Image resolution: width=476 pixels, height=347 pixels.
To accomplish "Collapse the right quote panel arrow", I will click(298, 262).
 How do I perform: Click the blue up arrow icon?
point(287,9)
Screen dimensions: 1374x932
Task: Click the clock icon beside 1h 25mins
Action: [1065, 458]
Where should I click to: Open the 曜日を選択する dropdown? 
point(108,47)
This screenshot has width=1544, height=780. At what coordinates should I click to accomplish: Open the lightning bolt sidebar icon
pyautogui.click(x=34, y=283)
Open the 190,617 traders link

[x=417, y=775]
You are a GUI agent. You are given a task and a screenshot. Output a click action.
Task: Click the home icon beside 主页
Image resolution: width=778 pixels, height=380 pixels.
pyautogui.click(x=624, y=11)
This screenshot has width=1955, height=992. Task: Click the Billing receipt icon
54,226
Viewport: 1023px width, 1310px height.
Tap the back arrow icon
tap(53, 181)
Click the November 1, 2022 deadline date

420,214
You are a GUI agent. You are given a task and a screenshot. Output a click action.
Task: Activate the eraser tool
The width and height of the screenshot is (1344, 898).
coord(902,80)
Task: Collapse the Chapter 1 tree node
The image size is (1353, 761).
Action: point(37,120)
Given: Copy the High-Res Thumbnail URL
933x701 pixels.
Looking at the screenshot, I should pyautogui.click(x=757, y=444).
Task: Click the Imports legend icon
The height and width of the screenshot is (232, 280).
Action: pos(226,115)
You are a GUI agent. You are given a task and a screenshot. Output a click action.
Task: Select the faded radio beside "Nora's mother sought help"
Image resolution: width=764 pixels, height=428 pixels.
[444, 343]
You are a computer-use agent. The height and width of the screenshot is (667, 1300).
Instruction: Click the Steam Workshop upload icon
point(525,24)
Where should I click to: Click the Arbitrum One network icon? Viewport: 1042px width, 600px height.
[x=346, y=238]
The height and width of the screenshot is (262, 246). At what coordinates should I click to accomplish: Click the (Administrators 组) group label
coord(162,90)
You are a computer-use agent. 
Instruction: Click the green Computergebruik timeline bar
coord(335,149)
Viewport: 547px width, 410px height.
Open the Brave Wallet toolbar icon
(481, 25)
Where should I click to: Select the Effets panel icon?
● ● ● ●
Given instruction: Can you copy out the data above word for word, from the line containing "Task: Collapse the Chapter 1 tree node" through the line containing "Looking at the", with both of those lines included?

The solution:
Task: Collapse the Chapter 1 tree node
The image size is (1353, 761).
Action: point(37,120)
Given: Copy the High-Res Thumbnail URL
933x701 pixels.
Looking at the screenshot, I should pyautogui.click(x=757, y=444).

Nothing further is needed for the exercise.